A Thousand Cranes

Episode Report Card
Heathen: C | 1 USERS: A+
A Thousand Cranes

At the police station, Pratt and Gallant are being interrogated. We just see single shots of them answering questions, but from the way the questions are asked, it sounds like they're being dealt with separately. They both explain that they play at the Y twice a week, with people who live near Pratt. Gallant is still broody and snappish, while Pratt is calmer and smoother with only the merest edge to his voice. "Have you ever owned a firearm?" the disembodied cop voice asks. "No," Pratt says. "No!" Gallant yells. "I've never owned a firearm! Look, why are you hassling me? Just call County!" The cop asks where he was that day. "I already told you where I was!" Gallant screams. He also screams that he's a med student. He's screaming everything. This is so not Gallant. I never, ever thought I'd say this, and believe me, it doesn't feel good, but here it comes: Shut up, Gallant. He's our little respectful military kid; he's not a writhing loon. The cop tells Pratt they've been brought in because they match an ID. "I match the ID," Pratt parrots. "What, young, black, and handsome?" Oh, Pratt. Don't make me come over there.

Weaver slams down the phone and orders Jerry to send ID sheets for Pratt and Gallant to the precinct. Then she sidles up to Susan and coos that her young lover with the cancer problem is being discharged, and his mom has requested that Susan stay away from him while he's waiting for his ride to cart him away. "What does [Patrick] say?" Susan asks, hurt. "She's a grieving mother. I think we need to respect her wishes," Weaver says. And what about the wishes of the dying kid? If he wants a piece of Roasted Rack of Susan, then he should be allowed to have it. Susan stares at Patrick, who's boredly in the middle of a confab between Frances and his "doctor."

Gallant and Pratt wait at the police station for someone else to show up and marginalize them. Gallant wants to get the names of the offending officers so that they can file a complaint. "Why don't you just be quiet," Pratt barks, closing his eyes, leaning back his head, and dreaming of the Sports Illustrated swimsuit issue. A cop appears and confirms that they have tested positive -- for innocence! "It's not like we didn't tell you guys that four hours ago," Gallant sasses. Pratt crosses his arms, but not so high that they obscure his Sean John leather jacket.

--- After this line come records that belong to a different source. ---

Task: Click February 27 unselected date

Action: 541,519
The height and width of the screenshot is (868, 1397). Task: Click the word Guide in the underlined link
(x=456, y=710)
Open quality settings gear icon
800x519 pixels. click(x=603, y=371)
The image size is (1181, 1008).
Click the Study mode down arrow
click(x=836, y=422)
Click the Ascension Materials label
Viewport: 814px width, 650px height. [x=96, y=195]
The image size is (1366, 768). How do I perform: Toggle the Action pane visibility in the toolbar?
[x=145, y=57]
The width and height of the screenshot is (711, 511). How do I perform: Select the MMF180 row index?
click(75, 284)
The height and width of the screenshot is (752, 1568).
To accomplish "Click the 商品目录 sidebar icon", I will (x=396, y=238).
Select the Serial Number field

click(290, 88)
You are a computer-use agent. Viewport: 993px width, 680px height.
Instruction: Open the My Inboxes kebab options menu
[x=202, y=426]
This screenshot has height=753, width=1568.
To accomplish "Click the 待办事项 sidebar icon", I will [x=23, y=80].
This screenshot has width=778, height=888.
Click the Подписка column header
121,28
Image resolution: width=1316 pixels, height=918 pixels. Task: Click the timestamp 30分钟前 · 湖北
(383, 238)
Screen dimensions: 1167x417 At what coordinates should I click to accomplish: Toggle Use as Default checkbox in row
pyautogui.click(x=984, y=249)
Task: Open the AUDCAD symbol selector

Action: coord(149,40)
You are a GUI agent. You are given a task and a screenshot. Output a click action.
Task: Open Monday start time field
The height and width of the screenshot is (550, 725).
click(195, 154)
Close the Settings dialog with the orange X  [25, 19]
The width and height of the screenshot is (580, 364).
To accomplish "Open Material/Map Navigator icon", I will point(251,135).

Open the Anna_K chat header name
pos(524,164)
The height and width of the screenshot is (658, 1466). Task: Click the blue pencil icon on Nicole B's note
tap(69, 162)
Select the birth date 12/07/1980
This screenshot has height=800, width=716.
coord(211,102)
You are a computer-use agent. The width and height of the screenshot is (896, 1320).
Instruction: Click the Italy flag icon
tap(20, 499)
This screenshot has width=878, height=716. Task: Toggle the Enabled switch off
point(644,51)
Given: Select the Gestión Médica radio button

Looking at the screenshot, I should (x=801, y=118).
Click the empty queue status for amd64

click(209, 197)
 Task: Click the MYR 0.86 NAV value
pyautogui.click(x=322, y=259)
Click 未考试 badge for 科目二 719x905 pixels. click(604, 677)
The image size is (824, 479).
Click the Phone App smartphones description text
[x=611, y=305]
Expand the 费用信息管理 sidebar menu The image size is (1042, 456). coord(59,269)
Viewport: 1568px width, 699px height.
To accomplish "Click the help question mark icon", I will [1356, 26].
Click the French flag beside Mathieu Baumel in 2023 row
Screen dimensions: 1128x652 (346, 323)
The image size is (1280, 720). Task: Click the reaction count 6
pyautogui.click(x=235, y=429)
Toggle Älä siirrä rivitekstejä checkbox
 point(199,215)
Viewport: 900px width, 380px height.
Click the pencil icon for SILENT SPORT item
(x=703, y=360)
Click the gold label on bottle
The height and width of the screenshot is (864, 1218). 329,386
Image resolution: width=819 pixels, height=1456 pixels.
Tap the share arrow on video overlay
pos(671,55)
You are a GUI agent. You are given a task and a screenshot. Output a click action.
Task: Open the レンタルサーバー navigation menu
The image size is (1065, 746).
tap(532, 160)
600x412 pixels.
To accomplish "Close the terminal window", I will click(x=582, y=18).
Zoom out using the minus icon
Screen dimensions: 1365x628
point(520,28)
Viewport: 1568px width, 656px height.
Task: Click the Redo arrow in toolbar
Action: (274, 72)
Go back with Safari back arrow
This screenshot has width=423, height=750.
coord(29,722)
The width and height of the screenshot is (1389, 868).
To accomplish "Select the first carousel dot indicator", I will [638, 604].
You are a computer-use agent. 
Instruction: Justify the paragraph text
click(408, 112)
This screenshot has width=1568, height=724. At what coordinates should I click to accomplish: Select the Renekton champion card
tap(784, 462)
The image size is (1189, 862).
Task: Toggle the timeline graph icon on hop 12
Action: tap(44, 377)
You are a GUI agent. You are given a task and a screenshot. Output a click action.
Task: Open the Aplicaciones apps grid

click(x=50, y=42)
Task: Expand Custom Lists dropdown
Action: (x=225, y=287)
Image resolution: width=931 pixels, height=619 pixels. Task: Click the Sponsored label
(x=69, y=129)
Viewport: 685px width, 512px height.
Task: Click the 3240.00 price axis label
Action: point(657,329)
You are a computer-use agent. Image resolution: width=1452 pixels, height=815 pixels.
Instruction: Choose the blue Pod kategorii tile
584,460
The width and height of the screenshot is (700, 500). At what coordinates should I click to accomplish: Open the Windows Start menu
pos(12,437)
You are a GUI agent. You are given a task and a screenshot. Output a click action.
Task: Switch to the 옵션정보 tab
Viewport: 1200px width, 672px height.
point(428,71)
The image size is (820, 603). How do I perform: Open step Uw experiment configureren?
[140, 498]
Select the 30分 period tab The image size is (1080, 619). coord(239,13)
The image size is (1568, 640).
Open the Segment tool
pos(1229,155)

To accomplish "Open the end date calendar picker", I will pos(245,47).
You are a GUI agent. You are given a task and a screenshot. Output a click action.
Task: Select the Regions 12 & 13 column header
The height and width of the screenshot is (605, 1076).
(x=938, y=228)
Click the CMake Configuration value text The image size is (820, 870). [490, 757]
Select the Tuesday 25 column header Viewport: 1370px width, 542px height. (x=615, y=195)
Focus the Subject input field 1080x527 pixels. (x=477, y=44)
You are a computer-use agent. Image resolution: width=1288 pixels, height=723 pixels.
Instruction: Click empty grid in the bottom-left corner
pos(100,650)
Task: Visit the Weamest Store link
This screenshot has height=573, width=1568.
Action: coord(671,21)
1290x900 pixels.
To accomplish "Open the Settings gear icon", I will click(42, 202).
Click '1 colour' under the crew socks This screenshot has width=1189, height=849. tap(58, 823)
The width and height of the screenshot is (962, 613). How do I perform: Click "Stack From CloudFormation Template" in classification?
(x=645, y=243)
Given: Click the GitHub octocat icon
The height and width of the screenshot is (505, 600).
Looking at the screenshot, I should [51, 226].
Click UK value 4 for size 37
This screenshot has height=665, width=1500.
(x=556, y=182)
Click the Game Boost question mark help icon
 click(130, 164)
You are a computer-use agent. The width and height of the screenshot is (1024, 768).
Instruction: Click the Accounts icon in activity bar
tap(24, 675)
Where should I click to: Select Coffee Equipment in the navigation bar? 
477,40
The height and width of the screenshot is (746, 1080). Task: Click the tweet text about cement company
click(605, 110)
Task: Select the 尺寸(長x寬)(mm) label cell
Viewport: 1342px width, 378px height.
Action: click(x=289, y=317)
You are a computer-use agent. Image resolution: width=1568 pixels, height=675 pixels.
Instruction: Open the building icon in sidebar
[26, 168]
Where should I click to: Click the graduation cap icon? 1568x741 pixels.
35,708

Weaver bursts in to check on Trina, who has only Luka attending her right now. Weaver pauses uncomfortably, because she can sense that the moment demands some sensitivity, and she's not sure if she's got any in stock today. "If you want to take it easy for a while, I can keep you out of the trauma rooms. Assign you to non-critical care cases," she attempts gently. It's sort of sweet. So of course, Luka not only doesn't acknowledges it, but misses the point -- possibly deliberately. "If you need me anywhere, Kerry, you need me here," he says flatly. "We all have...times...where we could use a little less stress," she fumbles. Luka ignores her. "There's nothing wrong with admitting that you need some help," she continues, and she seems to mean it, which is amusing given that she was so reluctant to admit she needed help when she miscarried. Weaver's such a fascinating animal. She's nice and she's mean and she's considerate and she's tough, and sometimes it all comes out at once in a confusing cocktail, and sometimes she can compartmentalize it, and sometimes she taps into the wrong thing altogether. Here, I think she's genuinely trying to do what she failed to do a couple weeks ago. "I don't [need help]," Luka says emptily. Weaver gulps. "Even so," she says, toughening up, "I've scheduled a meeting with Dr. Meyers on seven. It's a formality. Unless you want to make it something more." It's a little unclear why she did this -- personally, I think she's pretending it's because of the shock of the Dog Magoo's discovery, but really she's hoping he'll use it to take care of those other "things" that were plaguing him -- things other than those persistent dreams of a curly-haired strawberry-blonde recapper in a hot tub. Luka digests all this and decides that the best strategy is to blink hard.